The BAT is just a damn beautiful looking figure. I want one for the Hasbro line as soon as possible, with minimal changes, so to get one from Super7 this early in their line really kicks everything off with a bang. These are not cheap, so I’m kind of hanging at a pair of them for now, but as these are a ways away I’m not sure if I won’t be talking myself into preordering a few more. Unless reason and fiscal responsibility grabs me by the collar and gives me a good slap across the face. Ideally BATS are the kind of thing that I’d love to get around ten to twenty. Or fifty. Who needs money and space?

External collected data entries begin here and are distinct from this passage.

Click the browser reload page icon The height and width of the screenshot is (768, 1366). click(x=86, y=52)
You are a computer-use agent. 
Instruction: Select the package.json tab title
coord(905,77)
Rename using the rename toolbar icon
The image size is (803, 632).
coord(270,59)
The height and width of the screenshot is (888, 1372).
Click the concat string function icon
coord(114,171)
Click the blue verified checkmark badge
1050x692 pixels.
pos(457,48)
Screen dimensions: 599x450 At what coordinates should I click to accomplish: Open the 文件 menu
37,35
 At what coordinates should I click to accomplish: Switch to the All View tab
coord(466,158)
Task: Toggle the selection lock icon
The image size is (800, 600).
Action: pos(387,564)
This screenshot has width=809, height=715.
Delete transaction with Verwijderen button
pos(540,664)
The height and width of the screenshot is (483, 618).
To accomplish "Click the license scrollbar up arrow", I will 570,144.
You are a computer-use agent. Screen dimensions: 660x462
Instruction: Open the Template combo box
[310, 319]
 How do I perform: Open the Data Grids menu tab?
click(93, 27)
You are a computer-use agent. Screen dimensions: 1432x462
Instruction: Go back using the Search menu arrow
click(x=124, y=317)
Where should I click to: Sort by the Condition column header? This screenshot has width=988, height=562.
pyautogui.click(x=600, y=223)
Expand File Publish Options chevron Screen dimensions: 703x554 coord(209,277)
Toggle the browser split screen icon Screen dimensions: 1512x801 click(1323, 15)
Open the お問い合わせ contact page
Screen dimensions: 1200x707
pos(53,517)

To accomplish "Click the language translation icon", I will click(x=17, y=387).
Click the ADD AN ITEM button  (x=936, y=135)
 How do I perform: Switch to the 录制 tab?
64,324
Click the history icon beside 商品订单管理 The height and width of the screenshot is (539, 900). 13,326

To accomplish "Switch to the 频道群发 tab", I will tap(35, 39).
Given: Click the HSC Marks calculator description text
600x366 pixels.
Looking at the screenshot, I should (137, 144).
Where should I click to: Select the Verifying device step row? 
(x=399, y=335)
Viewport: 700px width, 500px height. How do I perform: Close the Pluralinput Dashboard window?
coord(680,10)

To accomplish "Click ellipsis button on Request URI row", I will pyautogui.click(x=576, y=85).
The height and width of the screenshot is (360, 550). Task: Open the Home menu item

I don’t believe the BATS every used any of their extra hands in the cartoon. Mostly they just walked forward into incoming laser fire and exploded, or ended up getting turned into scattered debris by Sgt. Slaughter. I always wanted to see one whip out his funky claw and grab a Joe by the neck, but it was not to be. Thankfully, this figure is including the swappable attachments just like the original figure, so we can do everything the cartoon couldn’t do. It might be heresy to say this, but I might like the red faceplate more than silver.

And finally, Snake Eyes. Snake Eyes is pretty much always going to be the mascot for any GI Joe line, being by far the most popular member. The GI Joe cartoon debuted a little bit before Snake Eyes switched over to his V2 Ninja look, so the V1 Commando version was the one immortalized in that initial five part mini-series that kicked off the cartoon. But instead of black, they went with that comic book idea of turning black into blue, for what I’m assuming is shading purposes or something. Or visibility. Or…who knows. But all it boils down to is a very blue Snake eyes with purple pouches and goggles. And I honestly think it is the best possible choice they could have gone with. V2 Snake Eyes gets the bulk of esteem due to that becoming his default look for most of Joe culture, so you know the purple-shaded (cartoons are weird, man) V2 version is coming soon. So popping this version out first, a version that stood out in a very memorable sequence of events wherein he practically sacrificed himself for his teammates, is, to me, the ideal situation. The addition of Timber, a jet pack, a radiation canister and some zappy zappers amps up the appeal of this set. Being the mysterious man in black of the Joe team, and yet wearing blue with purple accents is just so damn “80s cartoon” I can practically feel my brain exploding under the cascading bath of a cathode ray Jetstream. I wouldn’t have it any other way.

So with all that said, this line has surprised me with how much I want everything, just like the Filmation Masters of the Universe surprised me with how much I was into that aesthetic as well despite my MotU leanings being more Norem and Alcala-based. Nostalgia and affection will do that to you.

As far as future waves, I’d imagine that the second wave will introduce at least one female into the ranks. Baroness or Scarlett would be the obvious choices, so I’m going to bank on at least one of them, with Scarlett being my choice.

Destro is another obvious one, But I’m going to go with Dr. Mindbender instead. He played a very prominent role, and has a… let’s say unique look that would be fun to accessorize.

For the next Joe I’m going to go with Shipwreck. I guarantee we’ll see him sooner rather than later, and he’s a fan favorite.

And finally, another army builder Cobra. Crimson Guard? It would be ideal to precede what I’m sure will be a Tomax/Xamot box set.

Really, it could be anyone, even the Viper. He’s coming, donchuknow? But Scarlett, Shipwreck Dr. Mindbender and a Crimson Guard would be a pretty solid second wave. I’m in, dammit. I’m in for it all.